==== Data records

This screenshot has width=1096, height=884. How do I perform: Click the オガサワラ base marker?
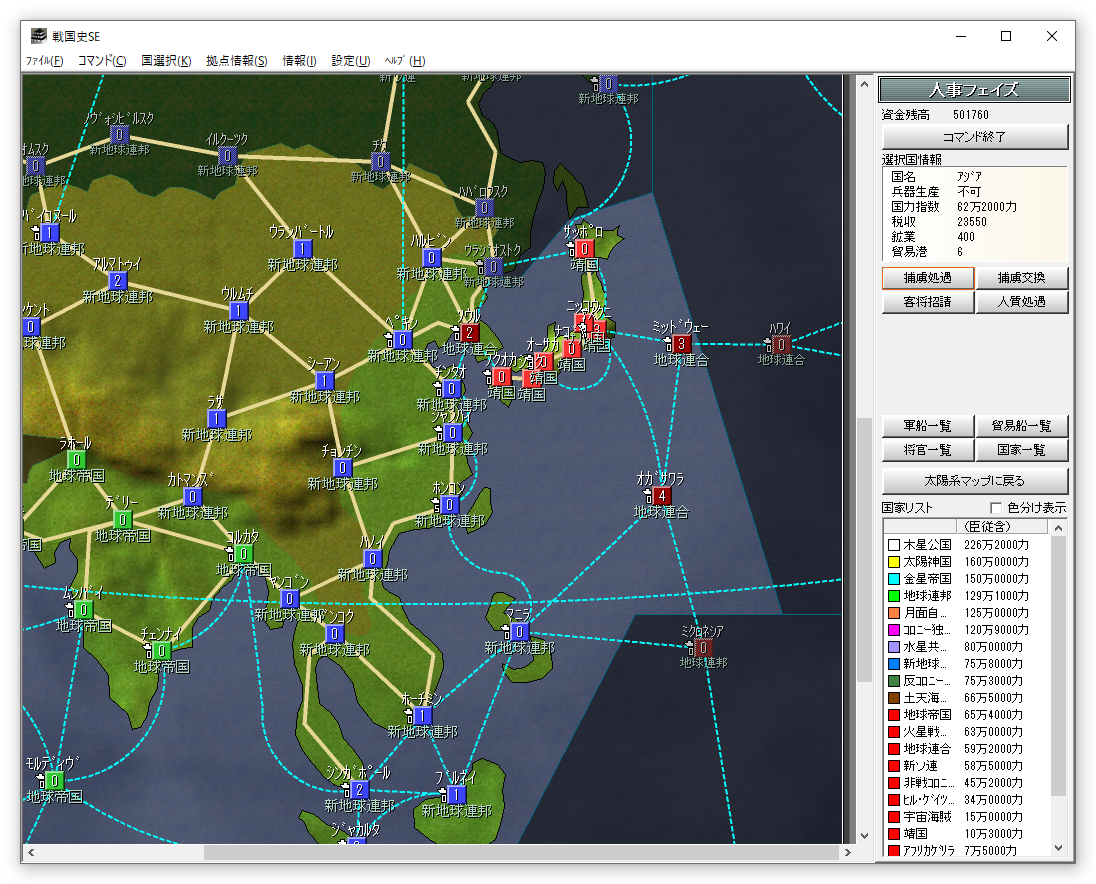tap(662, 496)
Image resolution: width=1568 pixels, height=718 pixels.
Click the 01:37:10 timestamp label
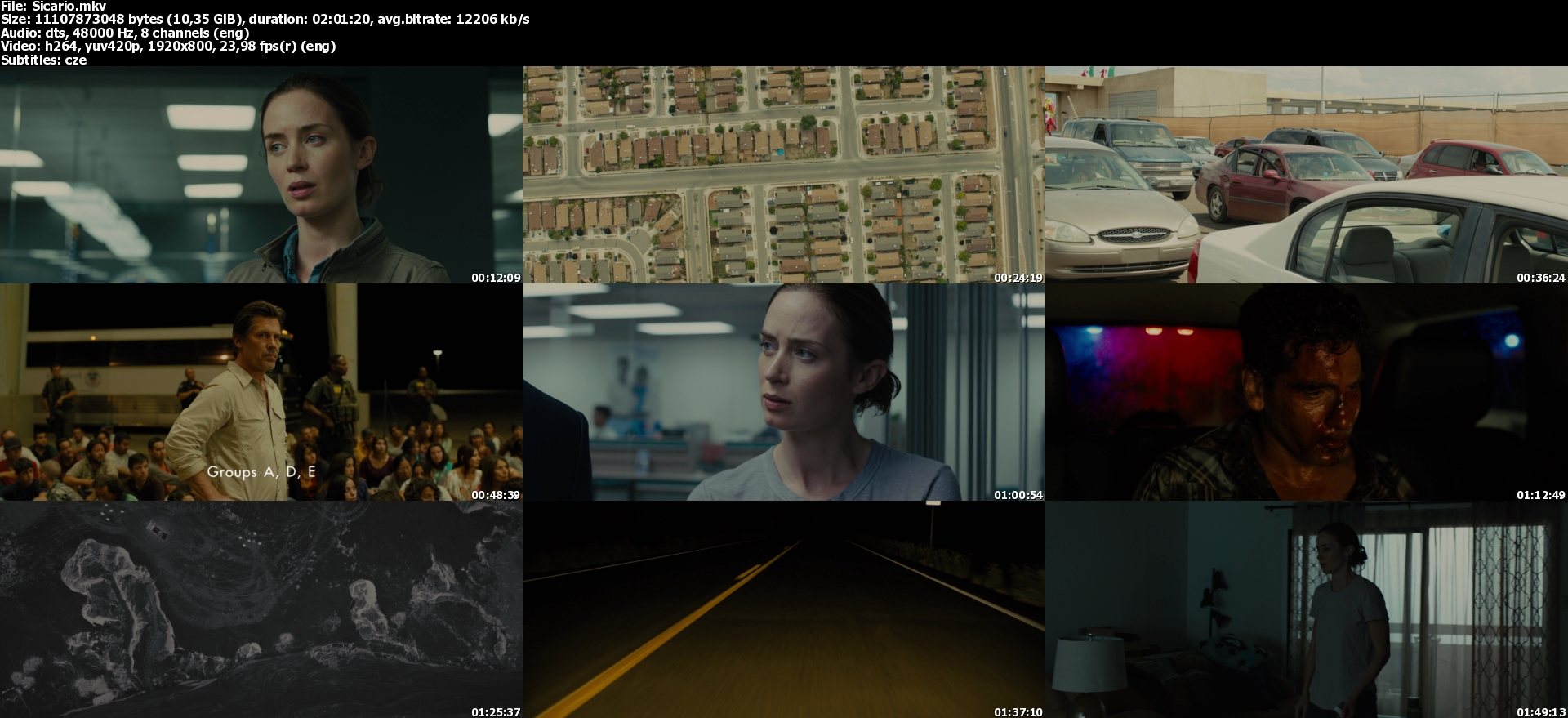pos(1018,712)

========

Return every entry above word for word, and include no images.

This screenshot has width=1096, height=884. How do I perform: Click the オガサワラ base marker?
tap(662, 496)
Image resolution: width=1568 pixels, height=718 pixels.
Click the 01:37:10 timestamp label
pos(1018,712)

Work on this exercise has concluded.